WHAT THE TASK ASKS => In the entries below, find every line holding the string "computer" and collect it.

----------

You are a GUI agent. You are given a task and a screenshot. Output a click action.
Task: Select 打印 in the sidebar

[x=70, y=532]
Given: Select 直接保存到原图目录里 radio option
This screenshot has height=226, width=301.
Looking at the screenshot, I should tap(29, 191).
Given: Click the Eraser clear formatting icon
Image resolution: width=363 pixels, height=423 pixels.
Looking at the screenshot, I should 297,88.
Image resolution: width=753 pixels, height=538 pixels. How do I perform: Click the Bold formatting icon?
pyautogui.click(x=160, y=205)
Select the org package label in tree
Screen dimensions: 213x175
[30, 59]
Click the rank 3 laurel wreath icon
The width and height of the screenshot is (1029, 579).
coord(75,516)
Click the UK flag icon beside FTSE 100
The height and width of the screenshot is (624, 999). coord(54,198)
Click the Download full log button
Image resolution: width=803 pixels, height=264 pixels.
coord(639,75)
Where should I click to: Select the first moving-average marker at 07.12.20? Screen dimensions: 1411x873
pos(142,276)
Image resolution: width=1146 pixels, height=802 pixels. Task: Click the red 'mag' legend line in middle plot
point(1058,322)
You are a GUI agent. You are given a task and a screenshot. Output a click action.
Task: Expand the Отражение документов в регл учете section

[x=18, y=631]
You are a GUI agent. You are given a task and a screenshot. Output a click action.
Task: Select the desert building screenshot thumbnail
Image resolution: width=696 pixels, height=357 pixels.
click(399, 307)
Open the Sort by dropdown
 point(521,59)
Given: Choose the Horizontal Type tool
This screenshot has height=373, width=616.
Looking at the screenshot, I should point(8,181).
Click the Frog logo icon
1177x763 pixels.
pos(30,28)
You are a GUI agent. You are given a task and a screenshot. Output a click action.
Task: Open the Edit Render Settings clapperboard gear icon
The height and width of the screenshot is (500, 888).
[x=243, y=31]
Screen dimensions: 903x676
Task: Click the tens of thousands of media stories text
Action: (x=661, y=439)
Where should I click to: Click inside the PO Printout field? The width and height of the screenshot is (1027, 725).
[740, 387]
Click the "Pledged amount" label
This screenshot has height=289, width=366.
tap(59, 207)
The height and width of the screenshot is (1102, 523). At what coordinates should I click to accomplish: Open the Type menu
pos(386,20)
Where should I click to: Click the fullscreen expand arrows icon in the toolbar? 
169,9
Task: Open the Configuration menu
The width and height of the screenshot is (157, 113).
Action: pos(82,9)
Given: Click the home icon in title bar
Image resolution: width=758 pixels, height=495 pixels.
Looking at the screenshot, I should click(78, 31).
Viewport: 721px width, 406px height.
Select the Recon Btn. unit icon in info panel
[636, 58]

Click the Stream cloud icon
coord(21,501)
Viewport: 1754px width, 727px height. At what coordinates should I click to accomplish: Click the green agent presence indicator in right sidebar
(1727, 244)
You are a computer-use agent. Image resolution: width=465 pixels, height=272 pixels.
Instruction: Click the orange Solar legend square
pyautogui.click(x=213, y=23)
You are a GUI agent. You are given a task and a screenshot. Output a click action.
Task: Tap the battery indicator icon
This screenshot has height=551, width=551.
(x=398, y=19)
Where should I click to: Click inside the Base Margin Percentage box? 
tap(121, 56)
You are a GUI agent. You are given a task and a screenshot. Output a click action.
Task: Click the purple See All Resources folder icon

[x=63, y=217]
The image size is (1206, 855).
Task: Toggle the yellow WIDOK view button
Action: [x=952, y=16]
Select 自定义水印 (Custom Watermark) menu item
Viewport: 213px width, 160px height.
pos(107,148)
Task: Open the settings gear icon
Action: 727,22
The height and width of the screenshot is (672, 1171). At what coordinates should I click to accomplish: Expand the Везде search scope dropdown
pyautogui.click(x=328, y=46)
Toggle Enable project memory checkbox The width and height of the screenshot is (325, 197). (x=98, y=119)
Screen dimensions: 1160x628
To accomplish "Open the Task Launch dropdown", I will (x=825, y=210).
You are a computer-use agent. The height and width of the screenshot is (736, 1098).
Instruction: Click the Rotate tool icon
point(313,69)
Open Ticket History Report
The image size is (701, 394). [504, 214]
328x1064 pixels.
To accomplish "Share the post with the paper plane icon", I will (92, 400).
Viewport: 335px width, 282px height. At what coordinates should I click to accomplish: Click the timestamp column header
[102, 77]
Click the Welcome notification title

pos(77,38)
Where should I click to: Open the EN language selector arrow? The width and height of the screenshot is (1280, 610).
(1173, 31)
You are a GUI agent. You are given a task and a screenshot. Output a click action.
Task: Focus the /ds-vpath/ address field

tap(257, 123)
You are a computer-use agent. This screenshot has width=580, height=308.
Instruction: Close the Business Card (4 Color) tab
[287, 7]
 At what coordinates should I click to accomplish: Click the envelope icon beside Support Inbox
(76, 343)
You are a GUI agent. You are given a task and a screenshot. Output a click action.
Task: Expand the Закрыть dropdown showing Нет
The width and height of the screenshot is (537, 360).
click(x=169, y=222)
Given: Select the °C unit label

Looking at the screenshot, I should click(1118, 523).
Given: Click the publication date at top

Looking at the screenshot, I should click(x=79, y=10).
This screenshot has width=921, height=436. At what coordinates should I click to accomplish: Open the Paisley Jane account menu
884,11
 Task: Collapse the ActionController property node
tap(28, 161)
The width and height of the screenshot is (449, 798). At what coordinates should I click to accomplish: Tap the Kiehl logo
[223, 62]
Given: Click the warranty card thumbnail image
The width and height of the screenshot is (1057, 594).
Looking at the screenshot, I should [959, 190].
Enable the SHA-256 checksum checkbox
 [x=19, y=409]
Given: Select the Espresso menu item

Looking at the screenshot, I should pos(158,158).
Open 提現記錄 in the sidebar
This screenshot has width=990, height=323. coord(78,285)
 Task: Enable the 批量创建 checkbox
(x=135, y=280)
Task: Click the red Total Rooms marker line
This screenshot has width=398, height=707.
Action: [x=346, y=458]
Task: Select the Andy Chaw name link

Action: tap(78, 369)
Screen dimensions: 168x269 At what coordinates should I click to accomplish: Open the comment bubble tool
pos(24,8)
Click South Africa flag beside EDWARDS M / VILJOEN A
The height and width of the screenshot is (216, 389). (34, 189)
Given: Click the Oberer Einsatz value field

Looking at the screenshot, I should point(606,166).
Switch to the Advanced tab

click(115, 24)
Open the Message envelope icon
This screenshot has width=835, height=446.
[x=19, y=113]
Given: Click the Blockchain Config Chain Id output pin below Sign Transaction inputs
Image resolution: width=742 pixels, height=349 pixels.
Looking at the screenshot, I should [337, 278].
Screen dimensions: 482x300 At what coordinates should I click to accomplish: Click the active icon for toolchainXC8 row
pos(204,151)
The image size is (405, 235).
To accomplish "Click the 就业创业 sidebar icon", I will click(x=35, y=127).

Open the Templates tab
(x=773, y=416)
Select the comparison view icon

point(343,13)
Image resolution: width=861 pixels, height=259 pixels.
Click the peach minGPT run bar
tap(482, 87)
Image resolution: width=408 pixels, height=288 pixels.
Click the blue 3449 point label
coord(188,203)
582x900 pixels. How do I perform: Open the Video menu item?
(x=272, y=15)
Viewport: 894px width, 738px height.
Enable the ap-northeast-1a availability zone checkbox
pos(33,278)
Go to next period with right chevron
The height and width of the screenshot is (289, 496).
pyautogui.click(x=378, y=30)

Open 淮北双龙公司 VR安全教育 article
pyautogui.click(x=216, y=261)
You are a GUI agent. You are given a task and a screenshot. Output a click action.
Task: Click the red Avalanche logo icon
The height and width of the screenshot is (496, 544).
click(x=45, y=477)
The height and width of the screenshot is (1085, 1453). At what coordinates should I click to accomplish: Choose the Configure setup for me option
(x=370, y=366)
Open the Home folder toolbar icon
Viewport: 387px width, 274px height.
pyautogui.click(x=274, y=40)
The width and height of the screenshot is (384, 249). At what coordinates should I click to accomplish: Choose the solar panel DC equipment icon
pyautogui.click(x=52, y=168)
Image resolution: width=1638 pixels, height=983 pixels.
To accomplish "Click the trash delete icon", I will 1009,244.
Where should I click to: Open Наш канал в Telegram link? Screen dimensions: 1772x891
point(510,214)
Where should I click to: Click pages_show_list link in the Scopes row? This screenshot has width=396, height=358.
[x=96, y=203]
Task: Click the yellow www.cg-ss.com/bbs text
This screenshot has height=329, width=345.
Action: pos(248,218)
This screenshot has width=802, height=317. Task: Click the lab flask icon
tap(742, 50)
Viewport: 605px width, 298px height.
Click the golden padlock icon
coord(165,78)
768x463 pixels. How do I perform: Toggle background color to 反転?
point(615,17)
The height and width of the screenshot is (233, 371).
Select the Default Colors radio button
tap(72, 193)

----------

RESPONSE TO THE EXERCISE =>
You are a computer-use agent. Image resolution: width=465 pixels, height=272 pixels.
You are a computer-use agent. The height and width of the screenshot is (736, 1098).
You are a computer-use agent. This screenshot has width=580, height=308.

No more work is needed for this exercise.